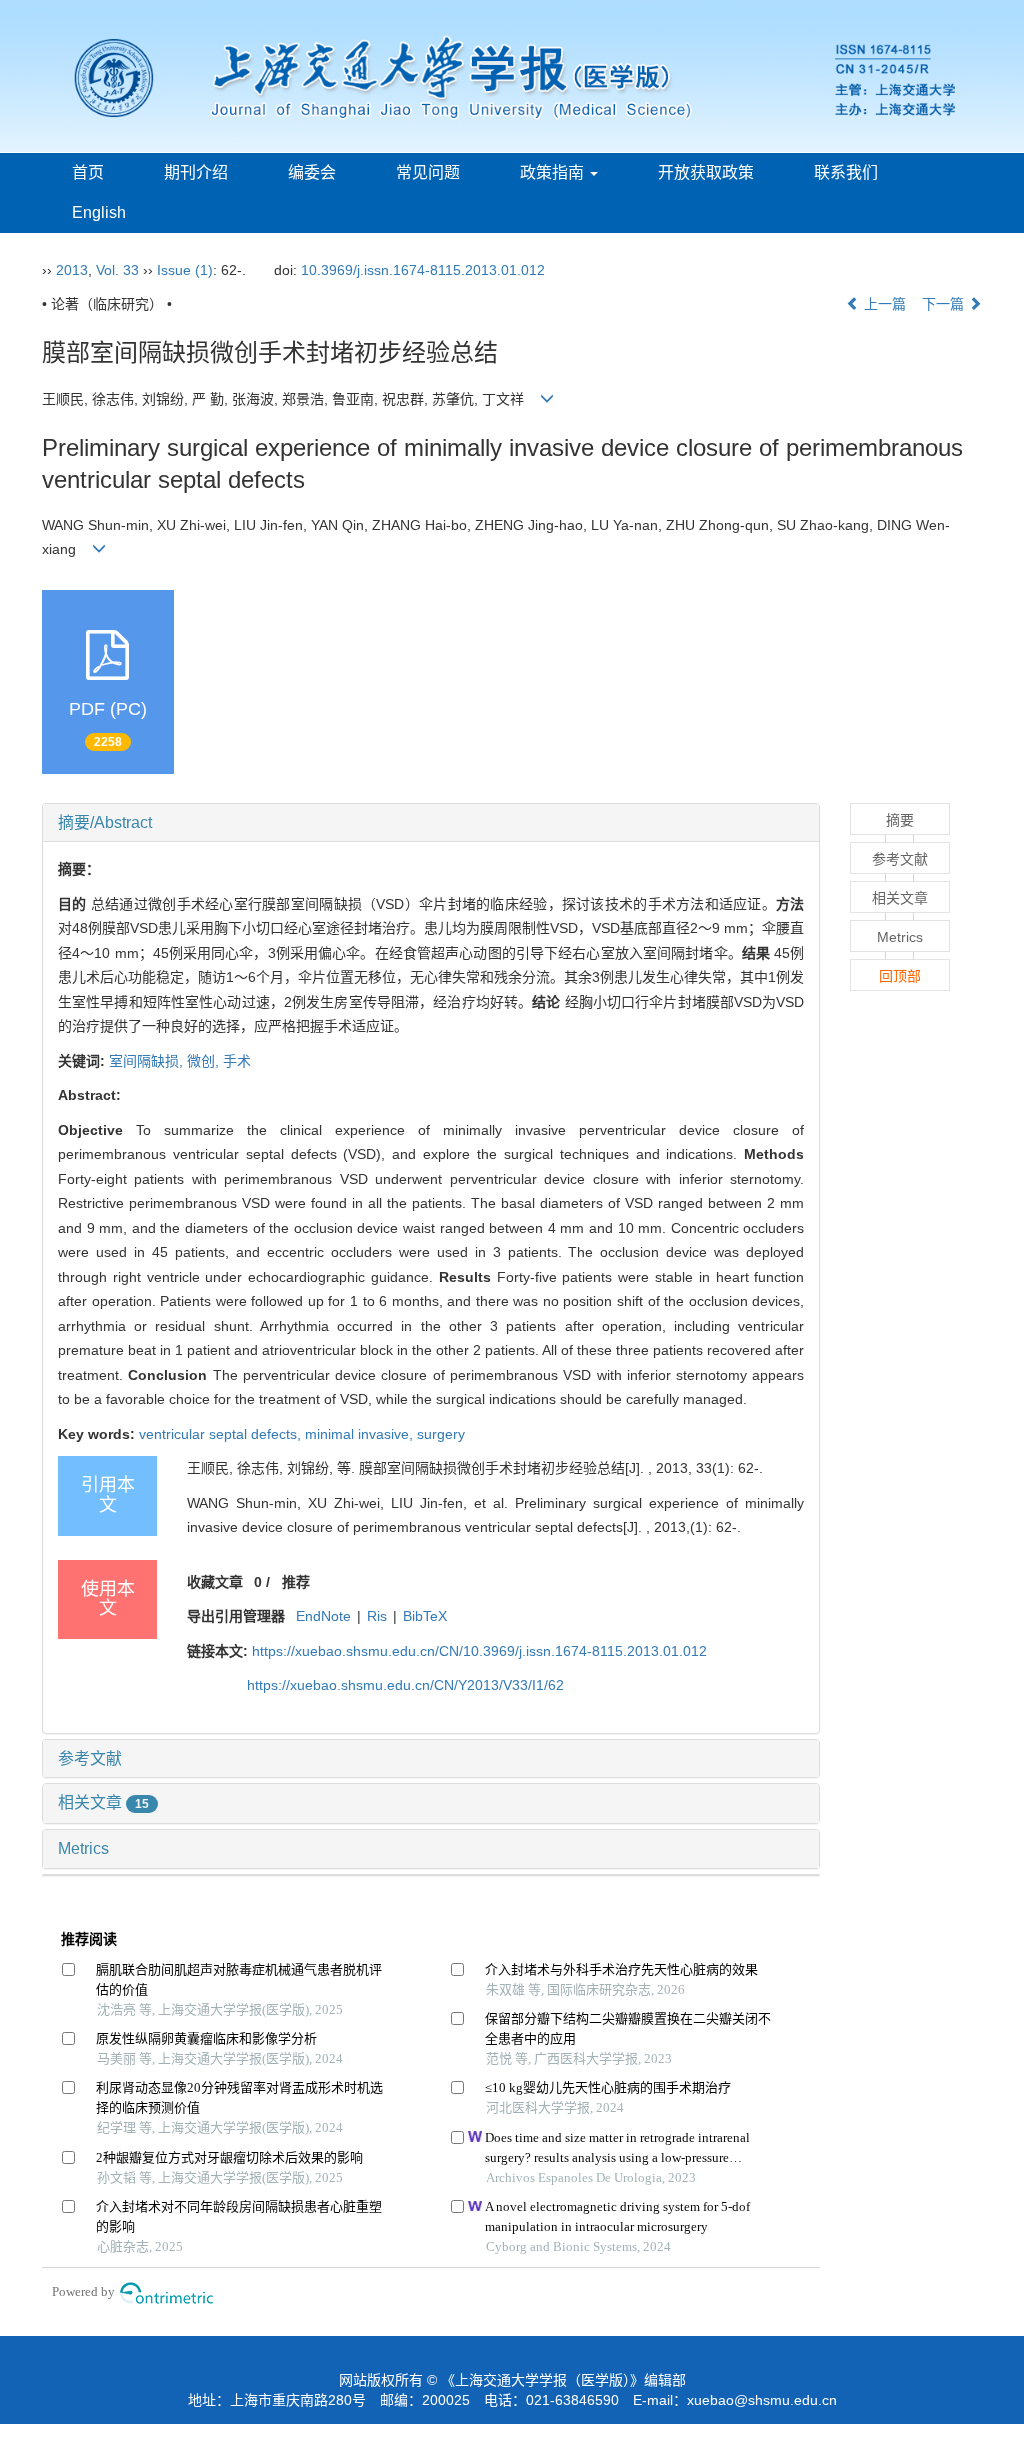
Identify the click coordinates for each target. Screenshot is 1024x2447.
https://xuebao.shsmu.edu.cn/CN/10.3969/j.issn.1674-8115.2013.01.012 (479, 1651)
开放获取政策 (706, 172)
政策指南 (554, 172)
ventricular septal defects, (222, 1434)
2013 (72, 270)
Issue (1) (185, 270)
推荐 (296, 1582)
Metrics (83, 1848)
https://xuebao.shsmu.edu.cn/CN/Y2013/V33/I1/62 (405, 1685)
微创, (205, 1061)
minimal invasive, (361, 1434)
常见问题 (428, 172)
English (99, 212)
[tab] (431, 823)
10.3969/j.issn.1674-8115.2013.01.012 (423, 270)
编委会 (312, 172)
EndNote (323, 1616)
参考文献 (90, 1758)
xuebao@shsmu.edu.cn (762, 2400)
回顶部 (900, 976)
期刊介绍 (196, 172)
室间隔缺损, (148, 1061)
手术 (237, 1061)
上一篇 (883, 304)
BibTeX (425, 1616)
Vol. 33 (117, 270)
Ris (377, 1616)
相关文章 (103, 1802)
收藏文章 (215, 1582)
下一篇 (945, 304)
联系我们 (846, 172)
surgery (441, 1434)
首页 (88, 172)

What the task asks:
Above are records to transcribe exactly; leave their pictures out.

Solution for this exercise:
Identify the click coordinates for each target. Screenshot is 1024x2447.
https://xuebao.shsmu.edu.cn/CN/10.3969/j.issn.1674-8115.2013.01.012 (479, 1651)
开放获取政策 (706, 172)
政策指南 (554, 172)
ventricular septal defects, (222, 1434)
2013 (72, 270)
Issue (1) (185, 270)
推荐 (296, 1582)
Metrics (83, 1848)
https://xuebao.shsmu.edu.cn/CN/Y2013/V33/I1/62 (405, 1685)
微创, (205, 1061)
minimal invasive, (361, 1434)
常见问题 (428, 172)
English (99, 212)
[tab] (431, 823)
10.3969/j.issn.1674-8115.2013.01.012 (423, 270)
编委会 (312, 172)
EndNote (323, 1616)
参考文献 (90, 1758)
xuebao@shsmu.edu.cn (762, 2400)
回顶部 (900, 976)
期刊介绍 (196, 172)
室间隔缺损, (148, 1061)
手术 (237, 1061)
上一篇 (883, 304)
BibTeX (425, 1616)
Vol. 33 (117, 270)
Ris (377, 1616)
相关文章 (103, 1802)
收藏文章 (215, 1582)
下一篇 (945, 304)
联系我们 (846, 172)
surgery (441, 1434)
首页 (88, 172)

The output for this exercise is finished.